Nothing but the line with "[Facebook] (796, 2366)" and the lines after it, through the end of the records below, is to be repeated, exactly as it is.

# # # # # # #

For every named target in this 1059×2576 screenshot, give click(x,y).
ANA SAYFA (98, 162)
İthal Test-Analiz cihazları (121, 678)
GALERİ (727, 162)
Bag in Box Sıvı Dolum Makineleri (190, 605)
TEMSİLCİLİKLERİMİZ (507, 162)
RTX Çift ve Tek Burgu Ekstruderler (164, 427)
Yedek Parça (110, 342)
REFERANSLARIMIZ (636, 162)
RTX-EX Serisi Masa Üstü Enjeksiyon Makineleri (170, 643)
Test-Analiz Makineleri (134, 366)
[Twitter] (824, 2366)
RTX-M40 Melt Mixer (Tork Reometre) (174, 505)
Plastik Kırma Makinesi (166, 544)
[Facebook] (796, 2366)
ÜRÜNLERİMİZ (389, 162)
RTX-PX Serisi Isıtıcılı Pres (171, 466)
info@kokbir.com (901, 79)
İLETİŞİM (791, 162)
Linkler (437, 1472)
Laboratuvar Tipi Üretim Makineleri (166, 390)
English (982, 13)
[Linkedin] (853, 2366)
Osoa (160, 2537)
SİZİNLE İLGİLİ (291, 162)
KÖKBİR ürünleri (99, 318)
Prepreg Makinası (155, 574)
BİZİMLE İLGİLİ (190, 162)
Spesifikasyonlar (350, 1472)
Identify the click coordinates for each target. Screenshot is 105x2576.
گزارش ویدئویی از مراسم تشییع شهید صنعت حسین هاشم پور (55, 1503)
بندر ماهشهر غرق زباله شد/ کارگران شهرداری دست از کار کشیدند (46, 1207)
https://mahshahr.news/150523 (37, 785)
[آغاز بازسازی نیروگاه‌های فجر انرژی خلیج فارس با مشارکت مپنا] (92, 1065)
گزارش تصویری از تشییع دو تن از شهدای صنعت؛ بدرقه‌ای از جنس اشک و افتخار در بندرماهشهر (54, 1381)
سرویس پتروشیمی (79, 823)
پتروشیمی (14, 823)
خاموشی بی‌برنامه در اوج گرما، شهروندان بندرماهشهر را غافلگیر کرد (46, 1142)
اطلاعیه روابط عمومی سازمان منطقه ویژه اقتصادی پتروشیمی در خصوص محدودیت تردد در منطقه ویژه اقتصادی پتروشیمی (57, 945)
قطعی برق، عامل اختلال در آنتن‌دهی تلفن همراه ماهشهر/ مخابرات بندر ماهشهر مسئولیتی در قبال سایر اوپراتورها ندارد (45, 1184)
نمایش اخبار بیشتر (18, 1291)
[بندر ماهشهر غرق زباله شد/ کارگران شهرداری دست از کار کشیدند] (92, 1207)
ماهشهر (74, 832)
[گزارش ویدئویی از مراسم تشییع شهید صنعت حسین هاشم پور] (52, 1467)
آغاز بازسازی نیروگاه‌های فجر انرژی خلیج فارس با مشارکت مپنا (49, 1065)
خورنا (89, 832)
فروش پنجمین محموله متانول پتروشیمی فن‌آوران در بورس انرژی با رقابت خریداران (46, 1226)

# # # # # # #

**Worked solution**:
[Facebook] (796, 2366)
ÜRÜNLERİMİZ (389, 162)
RTX-PX Serisi Isıtıcılı Pres (171, 466)
info@kokbir.com (901, 79)
İLETİŞİM (791, 162)
Linkler (437, 1472)
Laboratuvar Tipi Üretim Makineleri (166, 390)
English (982, 13)
[Linkedin] (853, 2366)
Osoa (160, 2537)
SİZİNLE İLGİLİ (291, 162)
KÖKBİR ürünleri (99, 318)
Prepreg Makinası (155, 574)
BİZİMLE İLGİLİ (190, 162)
Spesifikasyonlar (350, 1472)
Identify the click coordinates for each target. Screenshot is 105x2576.
گزارش ویدئویی از مراسم تشییع شهید صنعت حسین هاشم پور (55, 1503)
بندر ماهشهر غرق زباله شد/ کارگران شهرداری دست از کار کشیدند (46, 1207)
https://mahshahr.news/150523 (37, 785)
[آغاز بازسازی نیروگاه‌های فجر انرژی خلیج فارس با مشارکت مپنا] (92, 1065)
گزارش تصویری از تشییع دو تن از شهدای صنعت؛ بدرقه‌ای از جنس اشک و افتخار در بندرماهشهر (54, 1381)
سرویس پتروشیمی (79, 823)
پتروشیمی (14, 823)
خاموشی بی‌برنامه در اوج گرما، شهروندان بندرماهشهر را غافلگیر کرد (46, 1142)
اطلاعیه روابط عمومی سازمان منطقه ویژه اقتصادی پتروشیمی در خصوص محدودیت تردد در منطقه ویژه اقتصادی پتروشیمی (57, 945)
قطعی برق، عامل اختلال در آنتن‌دهی تلفن همراه ماهشهر/ مخابرات بندر ماهشهر مسئولیتی در قبال سایر اوپراتورها ندارد (45, 1184)
نمایش اخبار بیشتر (18, 1291)
[بندر ماهشهر غرق زباله شد/ کارگران شهرداری دست از کار کشیدند] (92, 1207)
ماهشهر (74, 832)
[گزارش ویدئویی از مراسم تشییع شهید صنعت حسین هاشم پور] (52, 1467)
آغاز بازسازی نیروگاه‌های فجر انرژی خلیج فارس با مشارکت مپنا (49, 1065)
خورنا (89, 832)
فروش پنجمین محموله متانول پتروشیمی فن‌آوران در بورس انرژی با رقابت خریداران (46, 1226)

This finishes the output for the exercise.